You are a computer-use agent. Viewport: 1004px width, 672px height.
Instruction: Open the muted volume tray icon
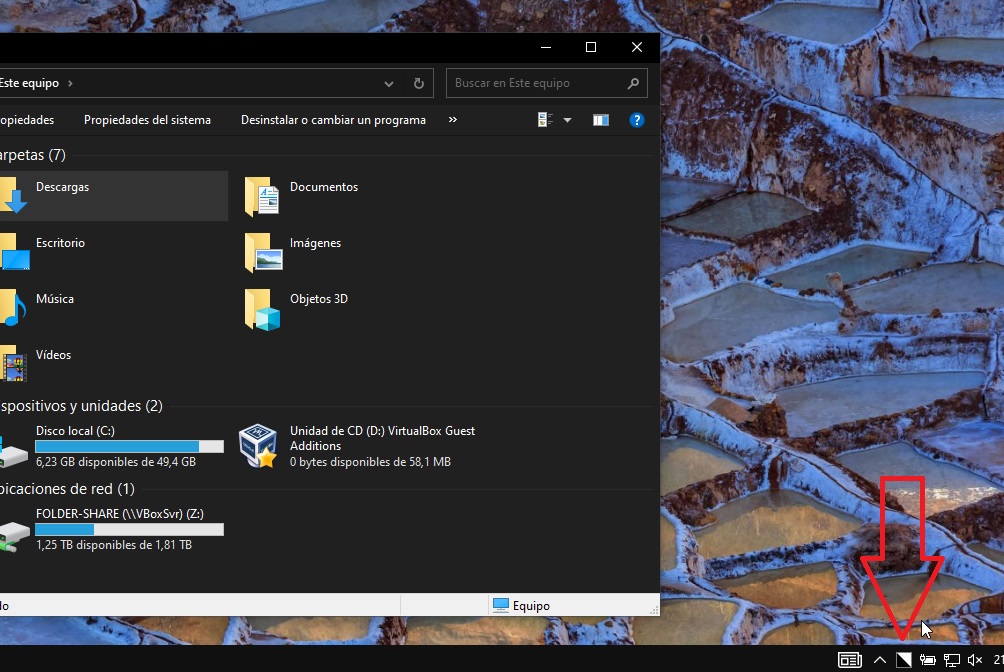point(975,660)
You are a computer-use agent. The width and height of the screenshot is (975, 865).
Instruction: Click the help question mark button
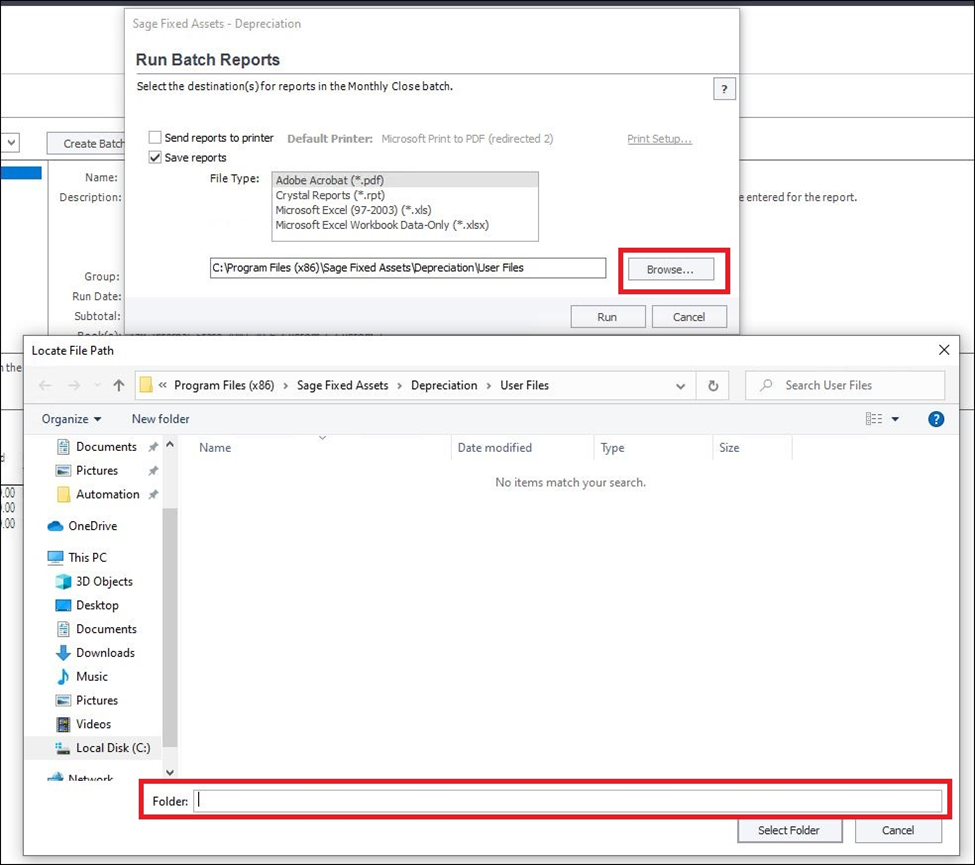click(725, 90)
++++
Your objective: Everything from the line containing "You are a computer-use agent. The" to the last line of the records above should be reproduced exactly, except the pictures.

Result of this task:
You are a computer-use agent. The width and height of the screenshot is (975, 865).
Instruction: Click the help question mark button
click(725, 90)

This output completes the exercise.